At issue was the use of the stadium for rugby and soccer, which was actually agreed that year.

The current mess has seen different projections of Croke Park from some local residents as both overly commercialised and a bad neighbour. In other words the preoccupations of the 2005 sub-committee have been reversed and Croke Park is giving the GAA a bad name.

How fair is the labelling? Firstly it’s Croke Park’s function to generate revenue for the GAA so trying to isolate it as some sort of mutant gene in the association is far fetched. The good the association does in communities is part-funded by stadium earnings.

Poor relations

Secondly there’s no disputing the poor state of relations between some residents and Croke Park but LRC chair Kieran Mulvey’s mediation appeared to open the door to a stable agreement across a range of issues and was accepted by the GAA.

Speaking on RTÉ, Mulvey identified a problem underlying any potential engagement on residents' issues – a representative structure resembling the Tower of Babel.

He urged “ . . . the creation of appropriate representative groups for residents because we appear to have different residents in different sections and in different areas of the area around Croke Park speaking differently in regard to this and [they] did speak differently to me during the course of my mediation.

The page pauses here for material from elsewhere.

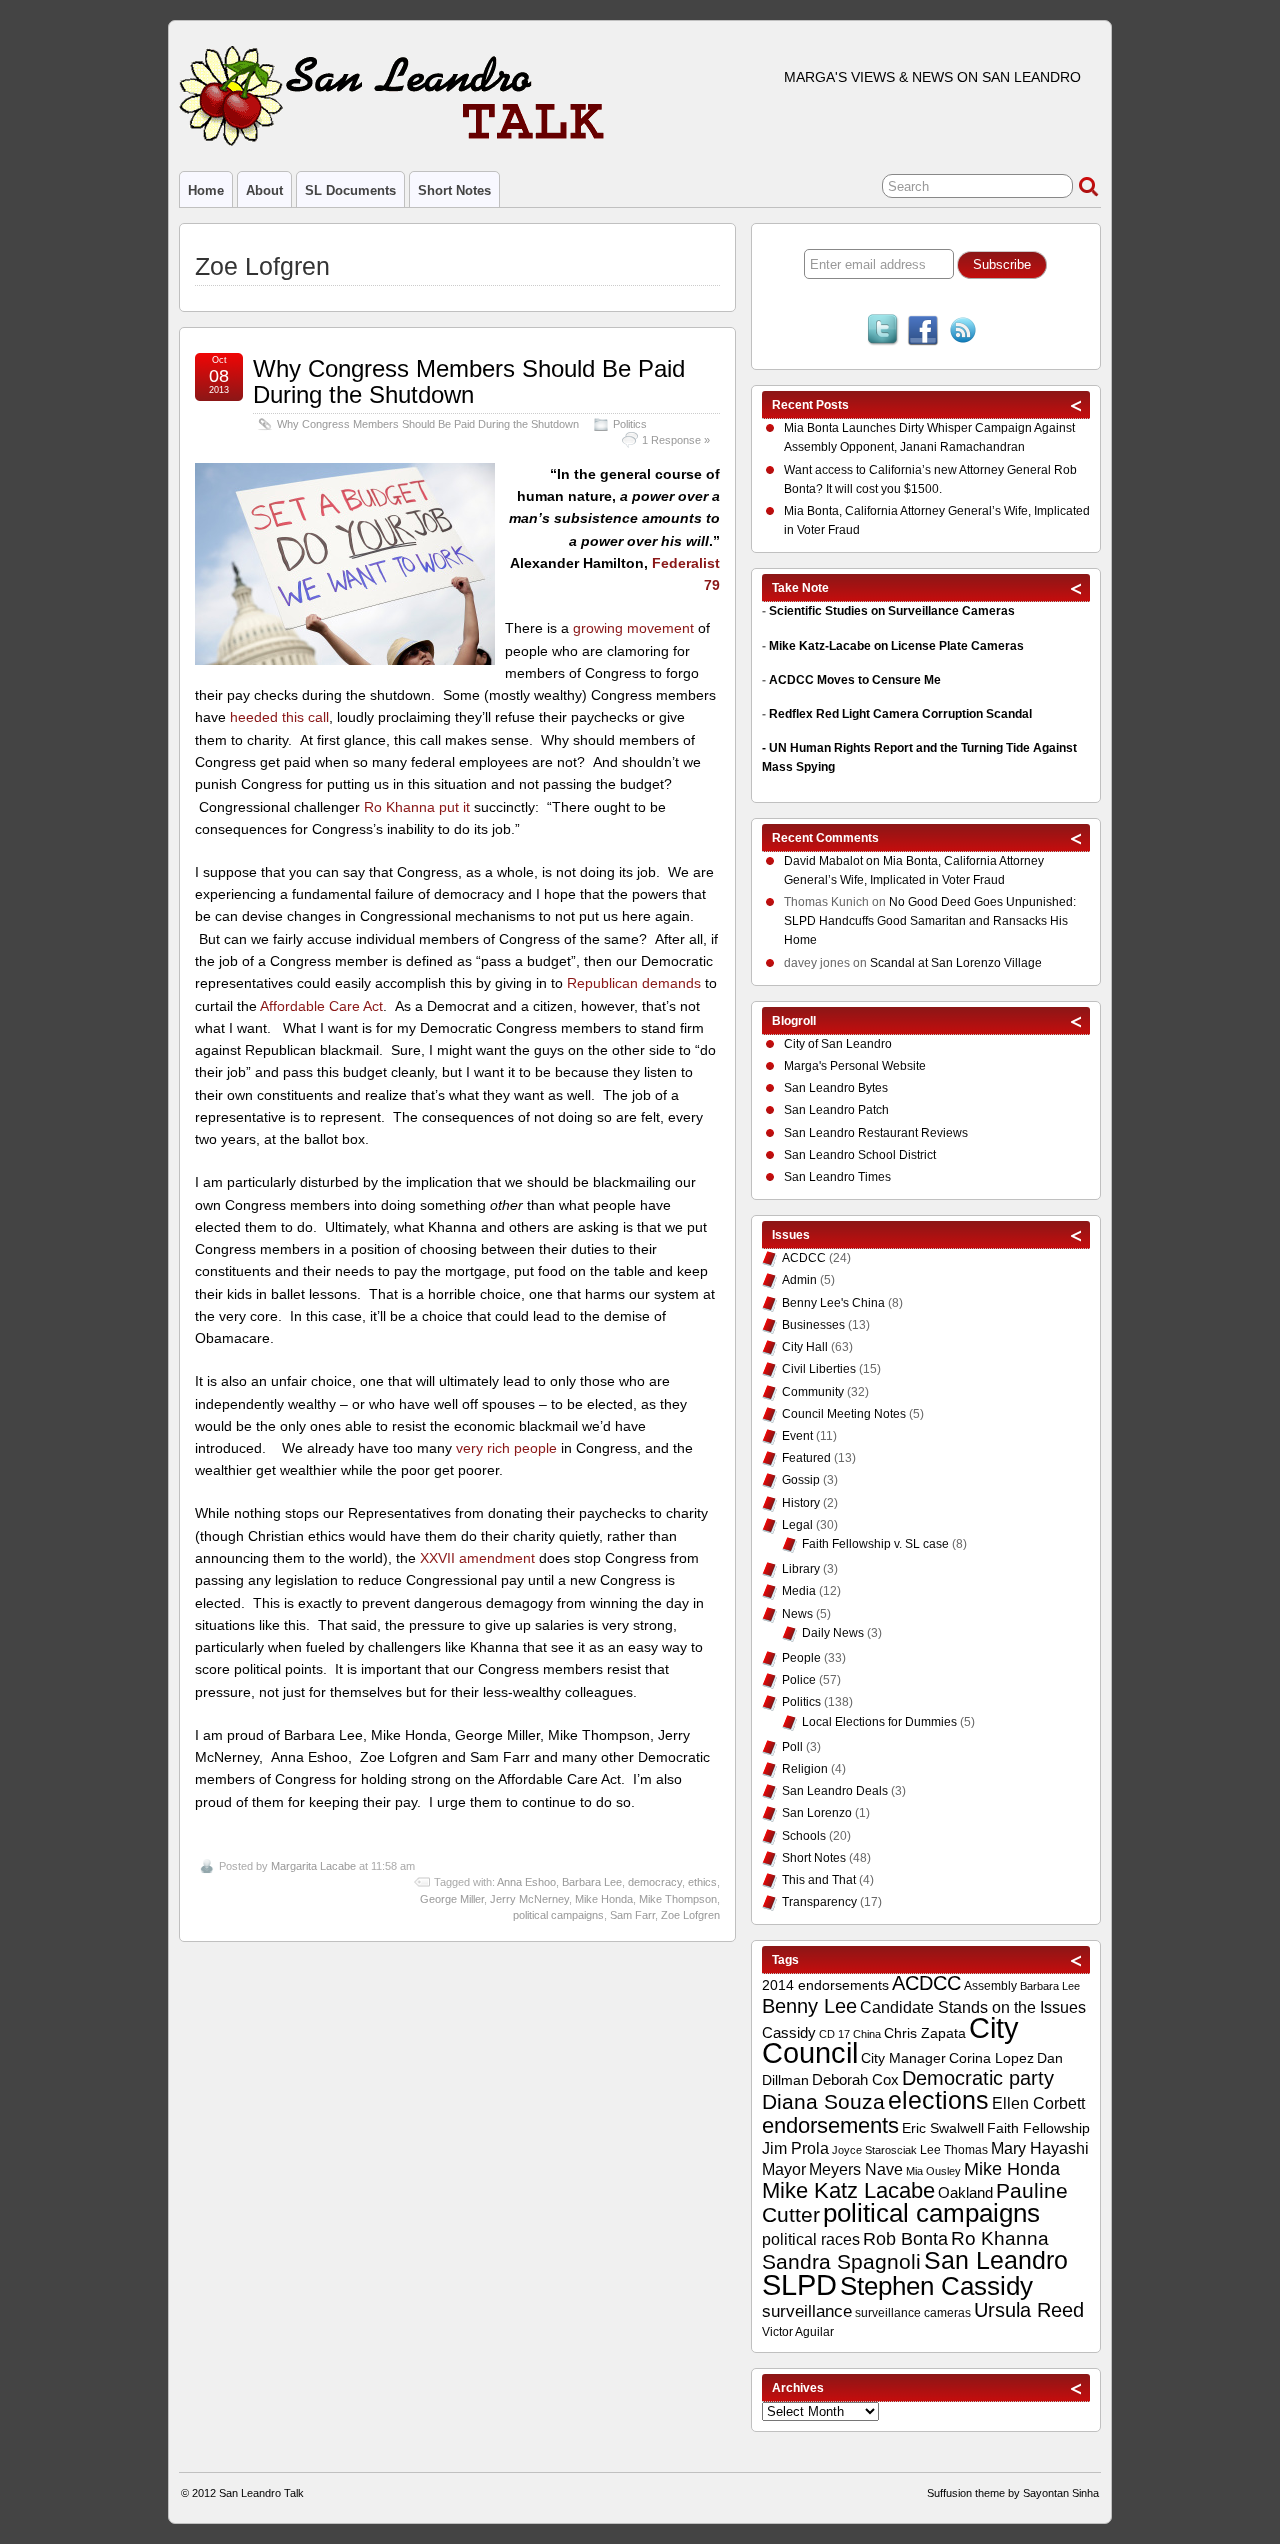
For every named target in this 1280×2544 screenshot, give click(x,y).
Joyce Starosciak (874, 2150)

“That needs to be addressed as well: the residents and the ‘representivity’ of the structures within that.”

The farcical outcome and the scale of the disappointment and reputational damage caused can be partly redeemed if the Mulvey proposals can help to create a better relationship between Croke Park and its neighbouring communities and if the licensing system is rendered fit for purpose.

Given the track record of local authorities in this, it would be better if the initiative came from Government.